Porco Rosso will be shown in Japanese with English subtitles at MFAH as part of Castles in the Sky: Studio Ghibli, an ongoing retrospective of works from the storied film studio. Also on tap at the museum this weekend: Tomomi Mochizuki’s The Ocean Waves (6:30 p.m. Friday, 4 p.m. Sunday), a 1993 Studio Ghibli anime about discontented teens in a coastal town; and Josef Astor’s Lost Bohemia (6 and 7:30 p.m. Saturday), an acclaimed 2010 documentary about the eviction of artists from their Carnegie Hall apartments.
Anti-Obama film continues
Despite receiving a conspicuous lack of mainstream media coverage, 2016: Obama’s America continues to attract ticketbuyers here in H-Town. Indeed, the aggressively provocative documentary – a slickly packaged critique of You Know Who – has been playing here since July 13, and continues this weekend (and, who knows, maybe for another month as well) at the AMC Gulf Pointe and First Colony theaters, the Edwards Marq*E megaplex, the Cinemark at Market Street in the Woodlands and the Santikos Silverado complex in Tomball.
As I noted in my fair and balanced Variety review, 2016 is conservative author and political commentator Dinesh D’Souza’s attempt to distill and expand upon the theories, investigations and accusations in his best-selling book The Roots of Obama’s Rage.
Despite receiving a conspicuous lack of mainstream media coverage, 2016: Obama’s America continues to attract ticketbuyers here in H-Town.
Strictly speaking, it’s not an anything-goes hatchet job – for one thing, D’Souza (who serves as co-director, co-scriptwriter and on-camera interviewer/commentator) avoids birther imbecility – but while making the case against re-electing its subject, it’s about an objective as one of Michael Moore’s cinematic screeds.
(Not that there’s necessarily anything wrong with that, you understand.)

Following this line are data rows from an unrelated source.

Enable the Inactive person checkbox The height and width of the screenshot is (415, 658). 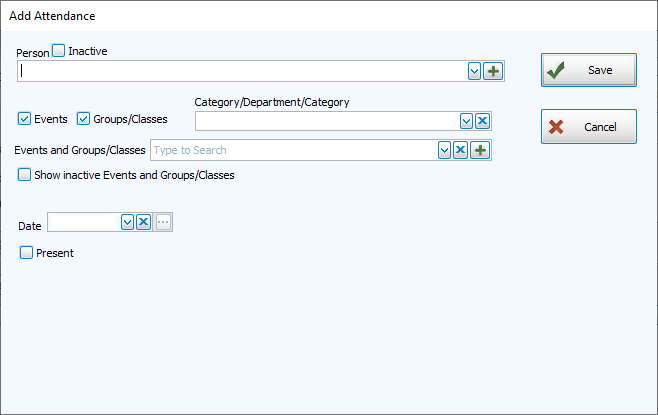pyautogui.click(x=58, y=50)
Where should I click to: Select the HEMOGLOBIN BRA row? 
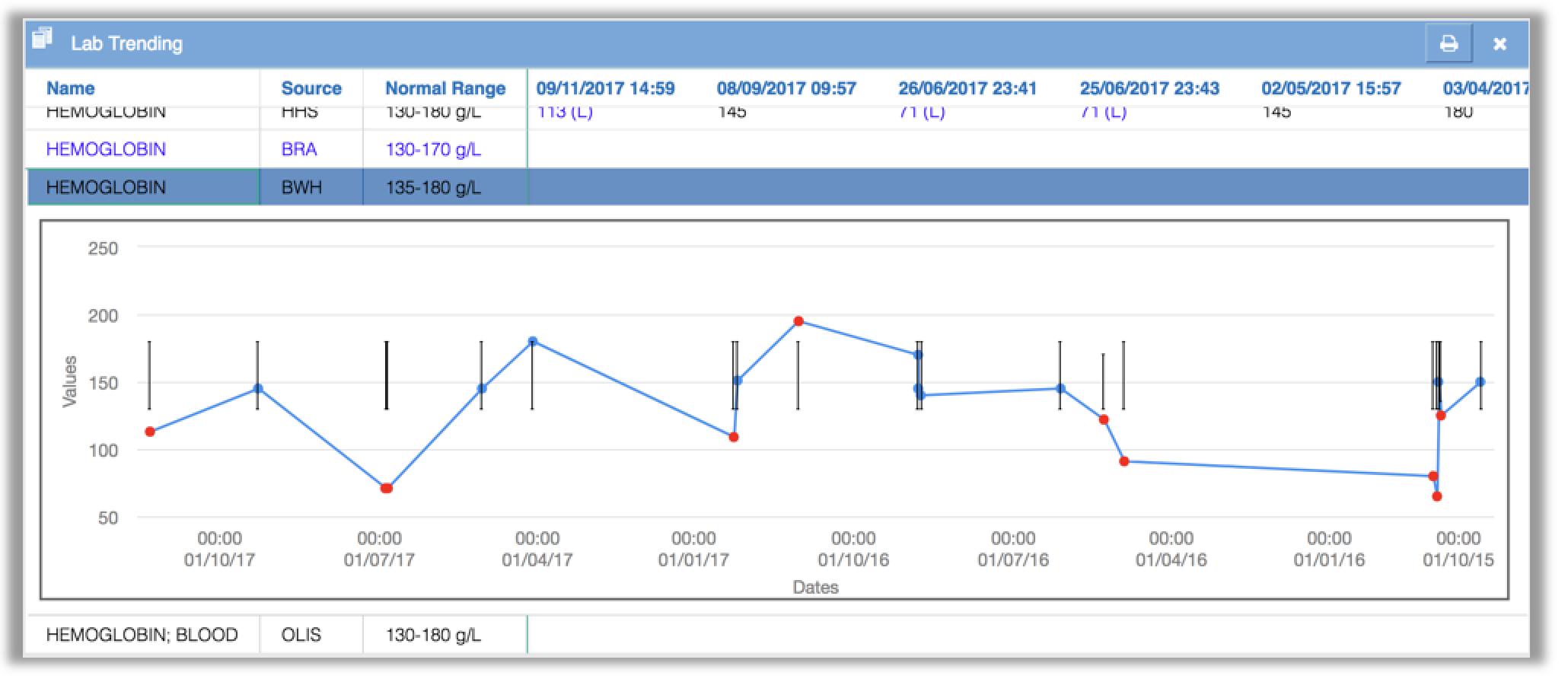tap(777, 149)
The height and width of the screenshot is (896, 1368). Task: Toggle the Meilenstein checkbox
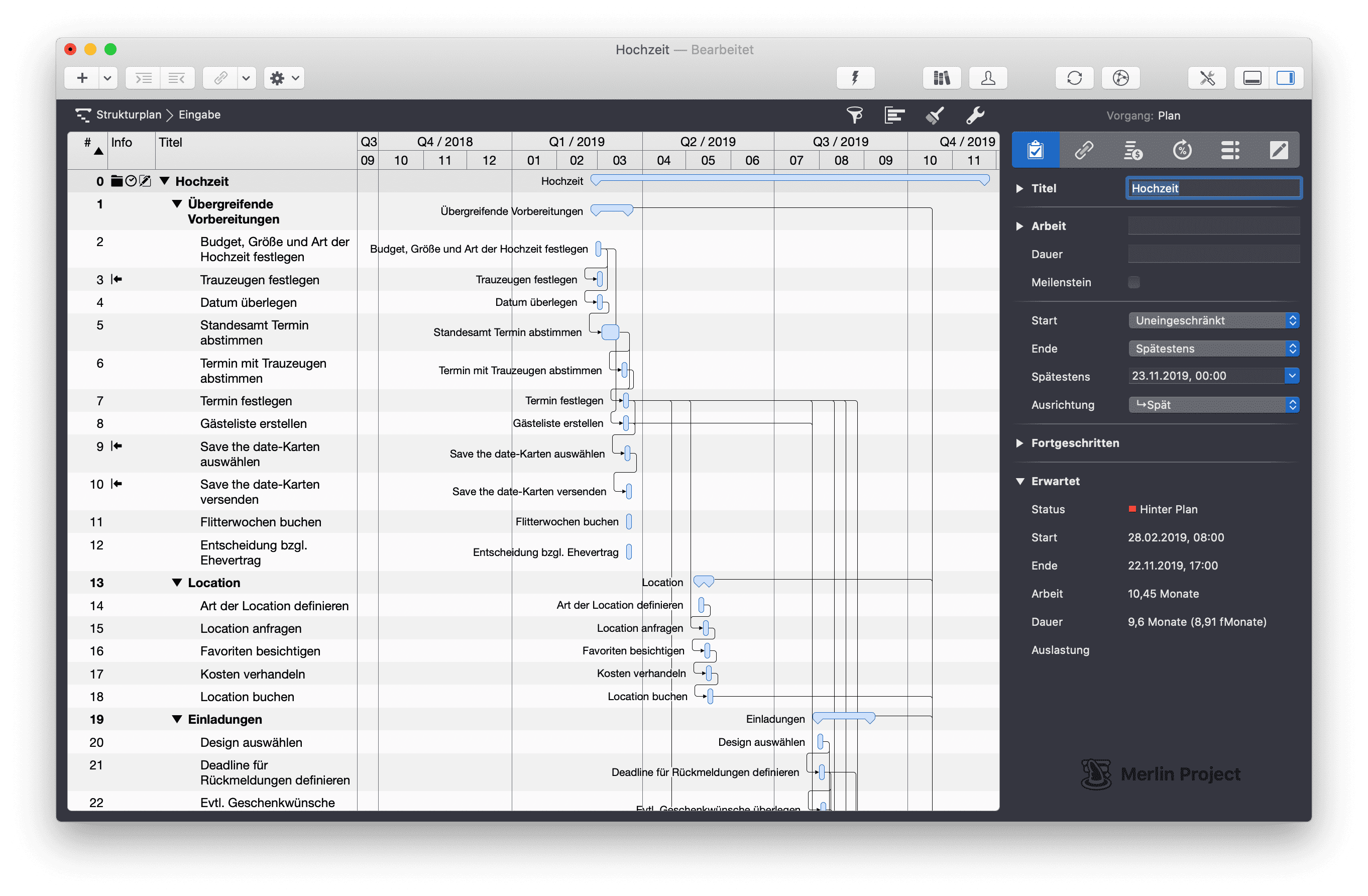(x=1133, y=282)
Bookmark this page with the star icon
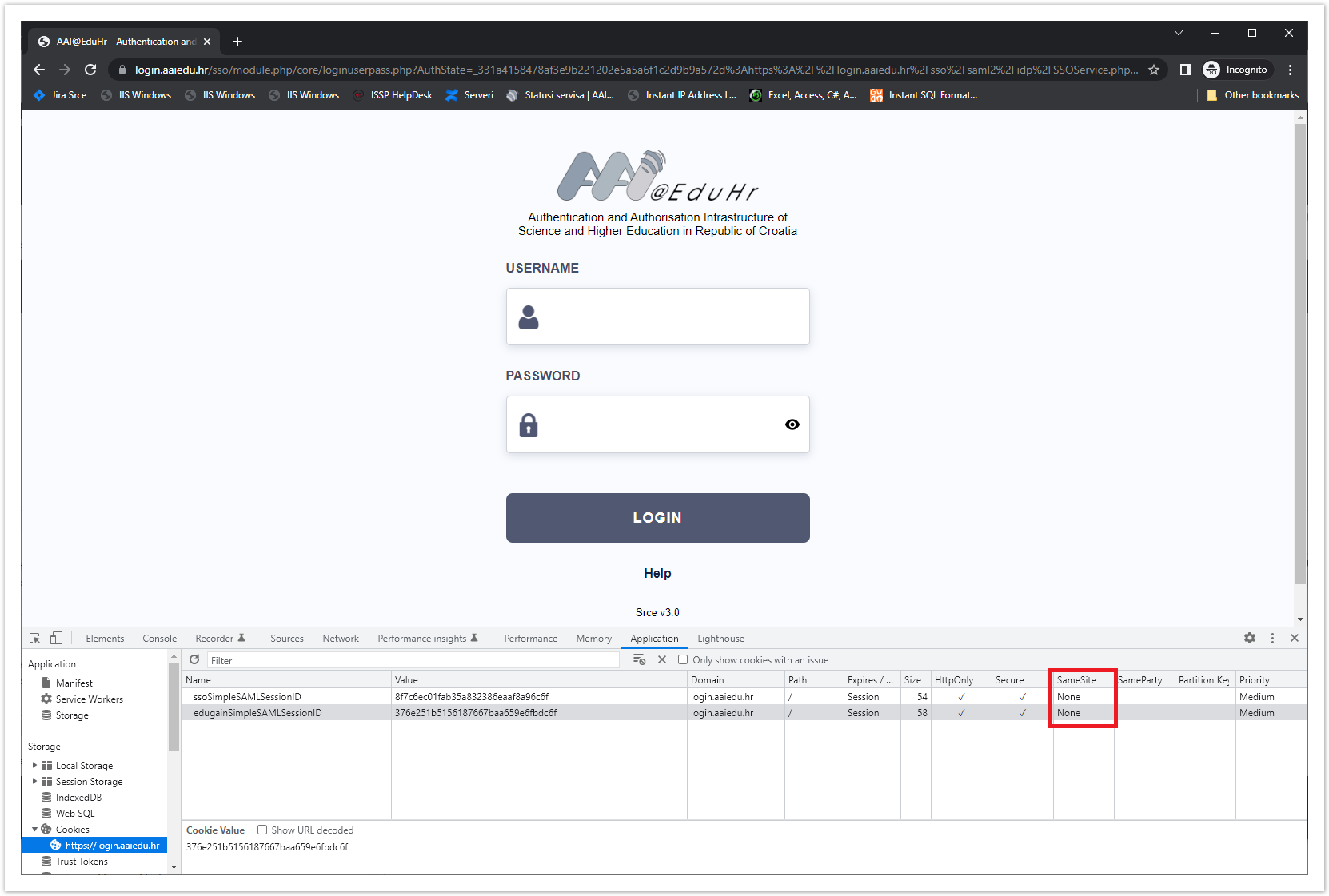The width and height of the screenshot is (1329, 896). point(1154,70)
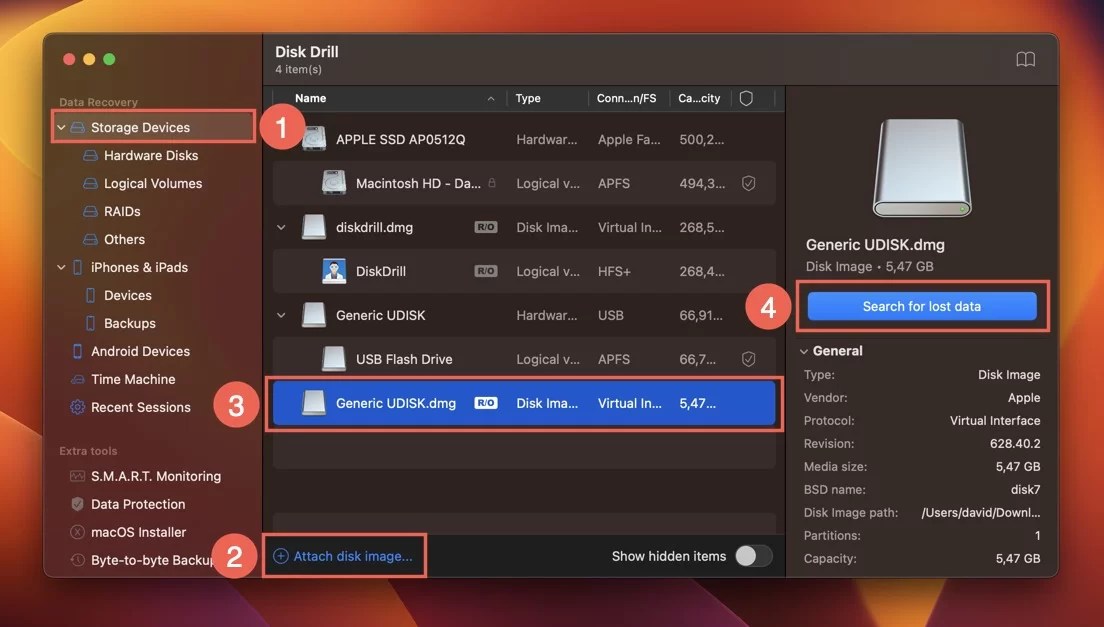The height and width of the screenshot is (627, 1104).
Task: Open the documentation book icon
Action: (x=1026, y=58)
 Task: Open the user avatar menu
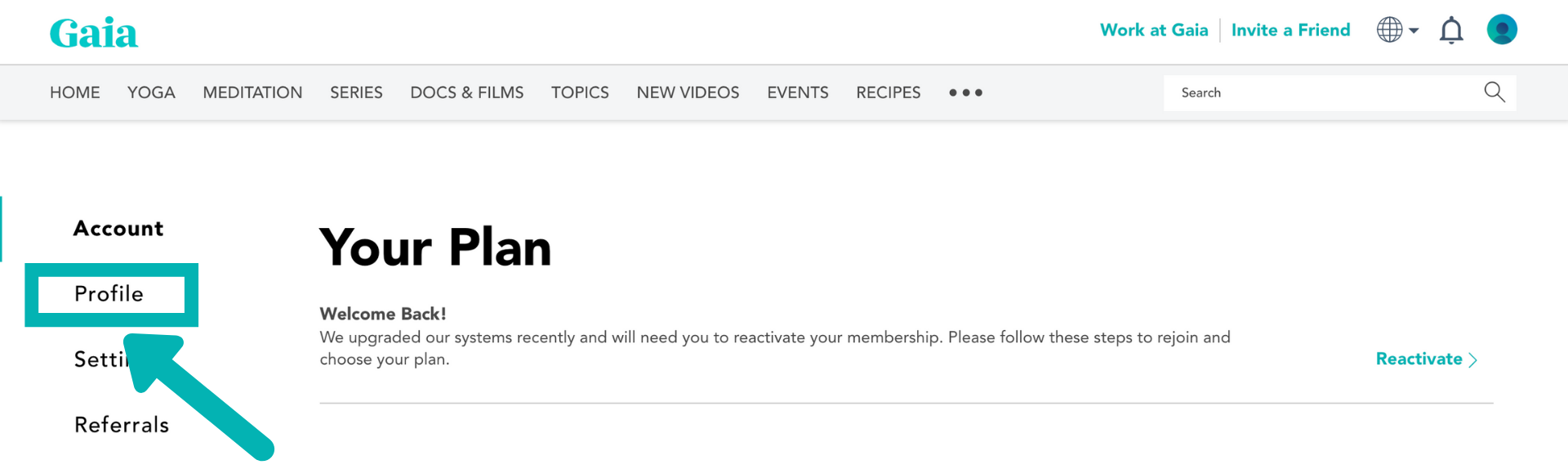(1502, 29)
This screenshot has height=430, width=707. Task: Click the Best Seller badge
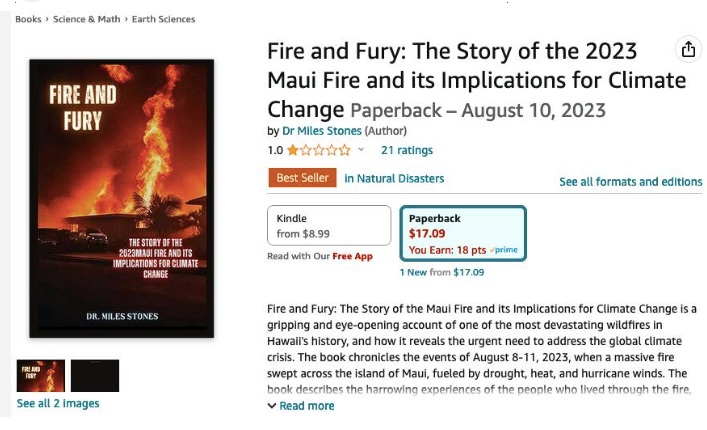click(x=302, y=179)
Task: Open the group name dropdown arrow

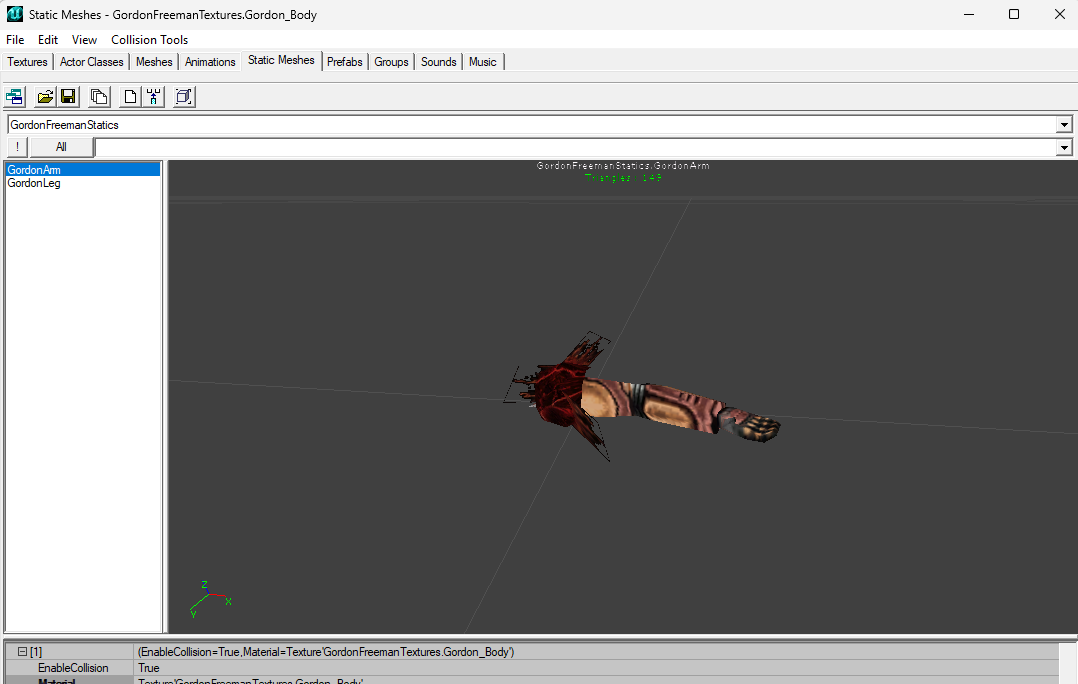Action: 1064,147
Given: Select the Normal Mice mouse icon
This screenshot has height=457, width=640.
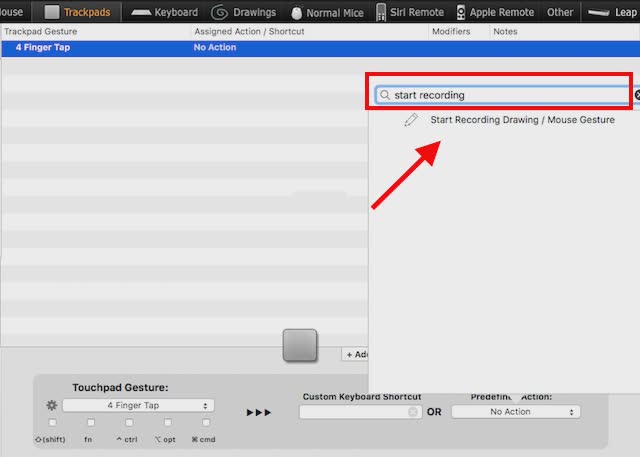Looking at the screenshot, I should tap(297, 13).
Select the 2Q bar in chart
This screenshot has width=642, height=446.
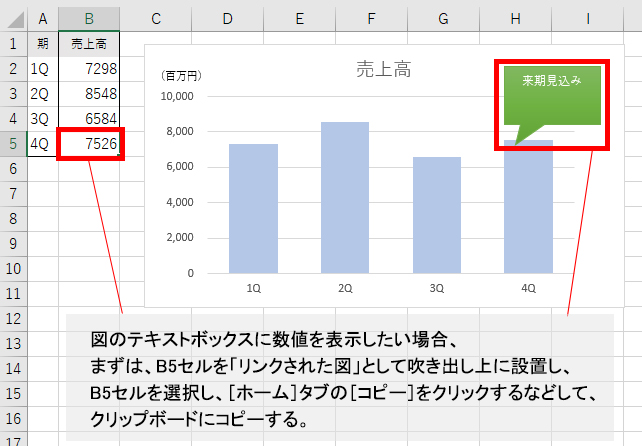345,198
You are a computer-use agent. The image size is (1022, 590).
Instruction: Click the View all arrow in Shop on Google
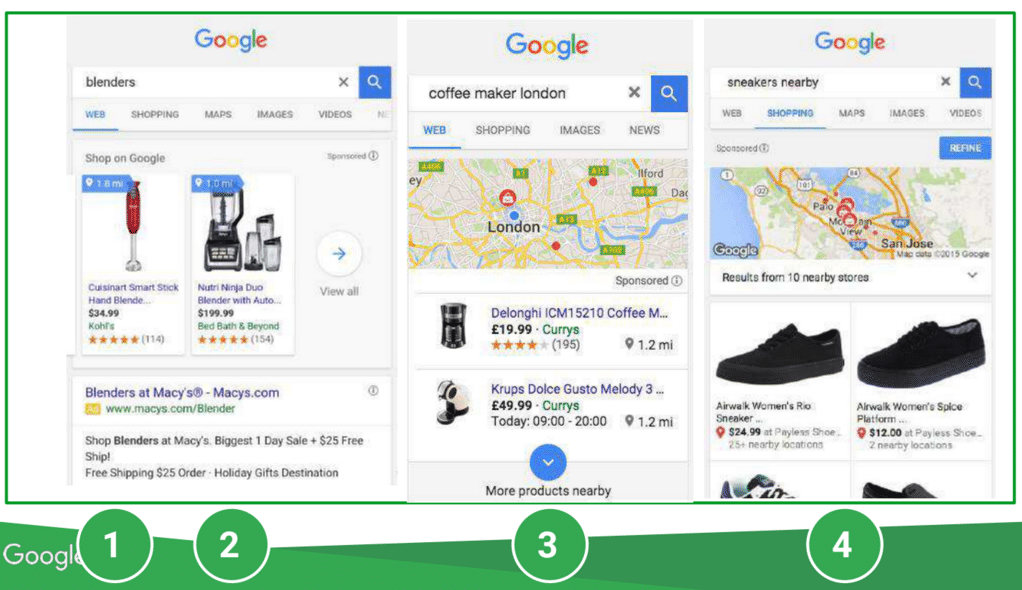tap(339, 254)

Basically, the film employs a brisk montage of snappy visuals, re-enactments, talking-head interviews and first-person commentary to render President Barack Obama as a clear and present danger whose socialist governing philosophy has been indelibly colored by radical influences ranging from his African-born father (a rabid anti-colonialist) to the notorious Rev. Jeremiah Wright.
It’s doubtful that anyone who voted for Obama in 2008 would be won over by D’Souza’s warning that, in the wake of a second Obama term, America would be a mere shadow of its formerly great self. Still, there’s no gainsaying the value of 2016 as a sort of Cliffs Notes précis of the conservative case against the re-election of our current US president (whose second term, it should be noted, actually would end in January 2017).
They exhort. You decide.
Sundance gems and Bollywood erotic thriller
Opening elsewhere this weekend: The well-reviewed Searching for Sugar Man and the Oscar-nominated A Cat in Paris, both at the Sundance Cinemas.
And there’s actually a Bollywood erotic thriller titled Jism 2 – OK, wipe that smirk off your face – continuing at the AMC Studio 30. To answer the inevitable question: No, I didn’t know there had been a Jism 1, either.